▶ **Texte à lire**:
****************************************

Caractère distinctif inhérent des marques de commerce et la mesure dans laquelle elles sont devenues connues

[41] Il est bien établi que les marques de commerce composées des mots descriptifs ou suggestifs ont peu de distinction inhérente [voir Prince Edward Island Mutual Insurance Co c Insurance Co of Prince Edward Island (1999), 86 CPR (3d) 342 (CF 1re inst); Kellogg Canada Inc c Weetabix of Canada Ltd, 2002 CFPI 724].

[42] La Marque de commerce de l’Opposante est composée (i) du mot ordinaire du dictionnaire français BLEU, qui ressemble de près à son équivalent anglais BLUE, suivi immédiatement (ii) du suffixe BRY, qui est l’équivalent phonétique du mot ordinaire BRIE, un terme qui, en français et en anglais, désigne un type de fromage mou affiné en surface. Par conséquent, la Marque de commerce de l’Opposante dans son ensemble est très suggestive, sinon descriptive, du fromage bleu de style brie. De plus, comme nous l’avons vu plus haut, je ne considère pas que la différence entre « blue » et « bleu » modifie de façon importante l’impression créée par la Marque de commerce de l’Opposante sur un consommateur unilingue anglophone; je ne considère pas non plus que la différence entre « brie bleu » et « bleu brie » (l’équivalent phonétique de « BLEUBRY ») masque la connotation descriptive de la Marque de commerce de l’Opposante pour un consommateur unilingue francophone.

****************************************

▶ **Données enregistrées**:
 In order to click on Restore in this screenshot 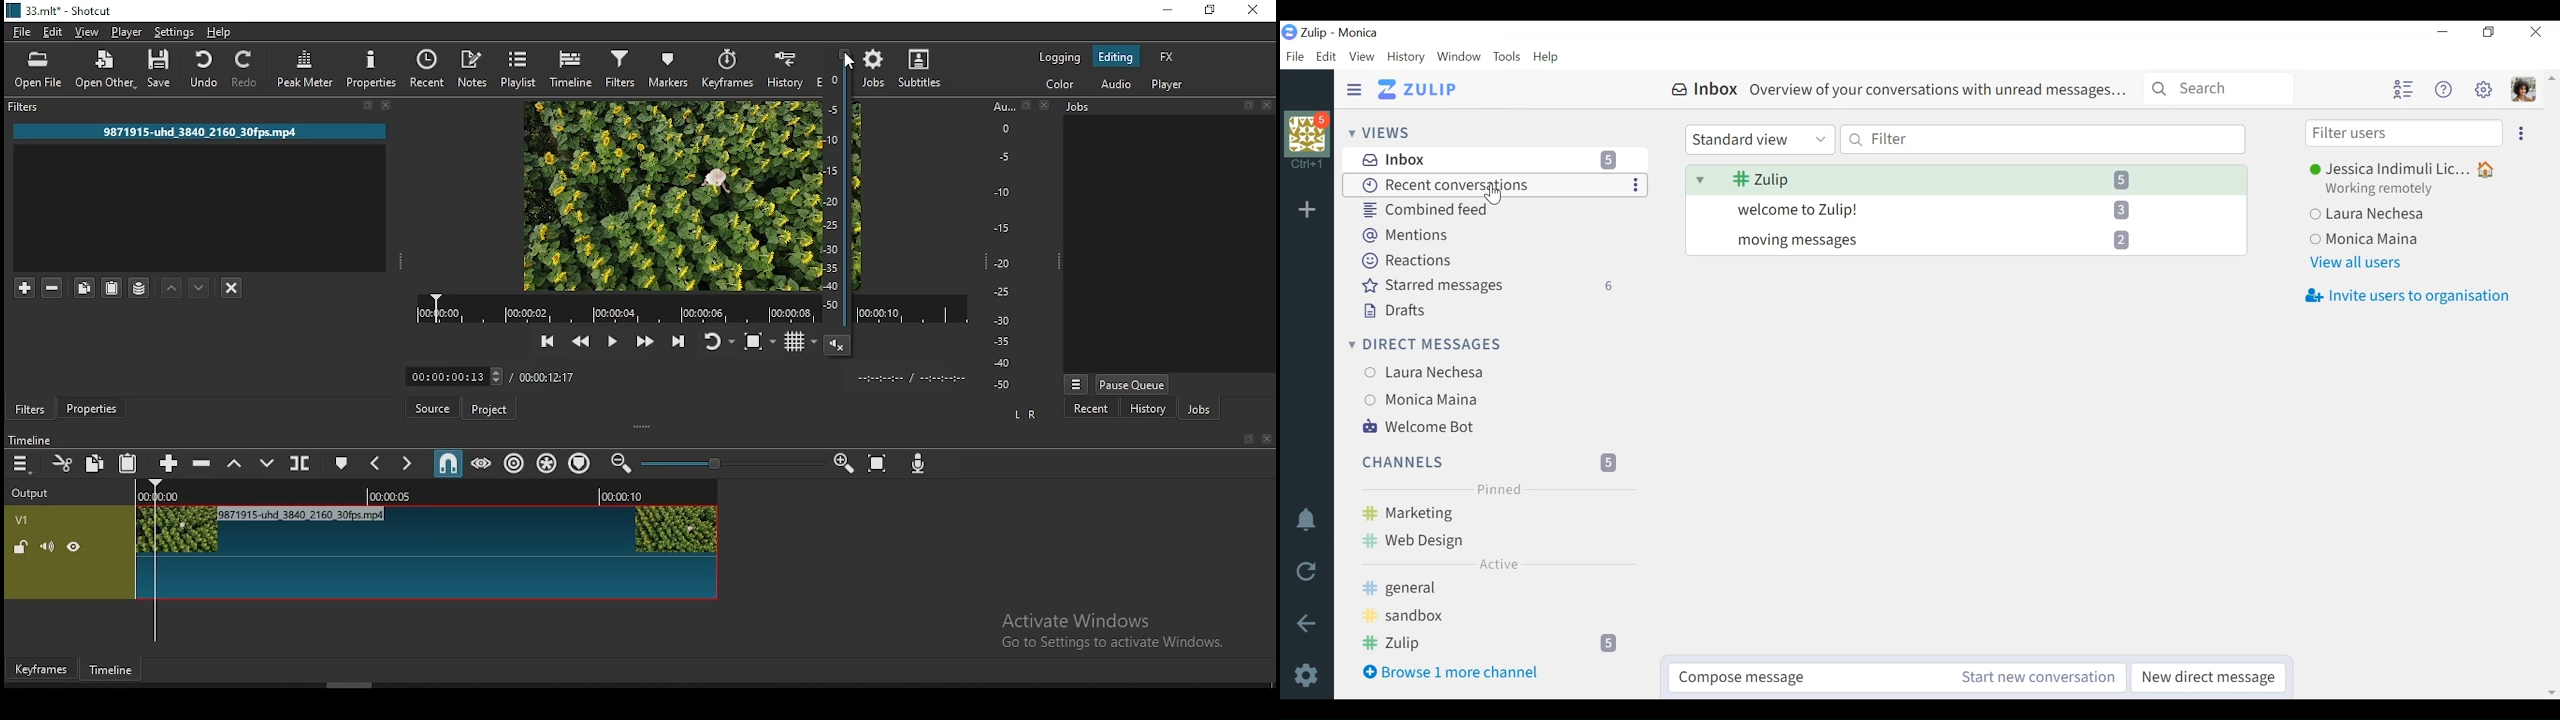, I will do `click(2487, 33)`.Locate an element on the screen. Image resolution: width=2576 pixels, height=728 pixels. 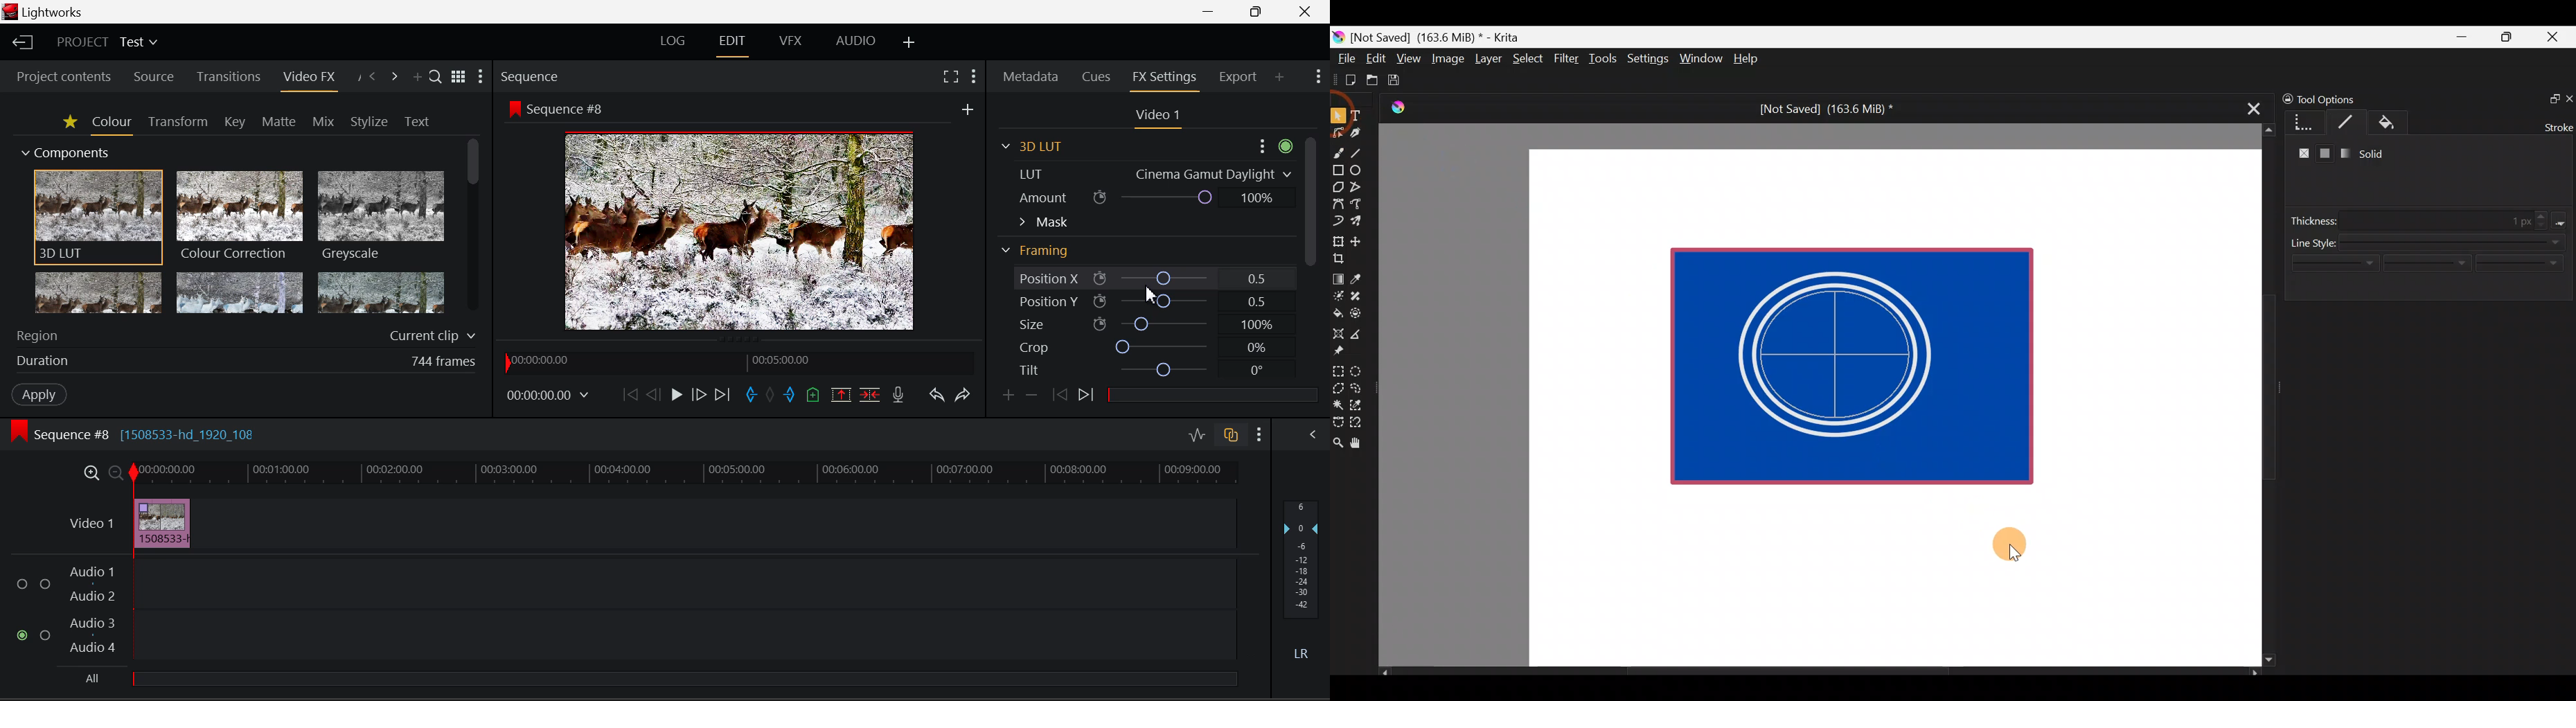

****************************************

▶ **Consigne donnée A**:
Relevez toutes les expressions placées entre guillemets français dans le paragraphe [42] du texte sur les marques de commerce.
▶ **Consigne donnée B**:
Reproduisez fidèlement le passage du texte sur les marques de commerce qui va de « Caractère distinctif inhérent » jusqu'à « 2002 CFPI 724]. » inclus.
▶ **Consigne donnée C**:
Résumez le texte sur les marques de commerce en deux phrases.
Les données n'ont aucun lien avec le texte sur les marques de commerce.

▶ **Réponse rédigée A**:
blue
bleu
brie bleu
bleu brie
BLEUBRY

▶ **Réponse rédigée B**:
Caractère distinctif inhérent des marques de commerce et la mesure dans laquelle elles sont devenues connues

[41] Il est bien établi que les marques de commerce composées des mots descriptifs ou suggestifs ont peu de distinction inhérente [voir Prince Edward Island Mutual Insurance Co c Insurance Co of Prince Edward Island (1999), 86 CPR (3d) 342 (CF 1re inst); Kellogg Canada Inc c Weetabix of Canada Ltd, 2002 CFPI 724].

▶ **Réponse rédigée C**:
Les marques de commerce composées de mots descriptifs ou suggestifs ont peu de caractère distinctif inhérent. La marque de l'Opposante associe le mot BLEU au suffixe BRY, équivalent phonétique de BRIE, et elle est donc très suggestive, sinon descriptive, du fromage bleu de style brie, une connotation que ne masquent ses variations ni pour un consommateur unilingue anglophone ni pour un consommateur unilingue francophone.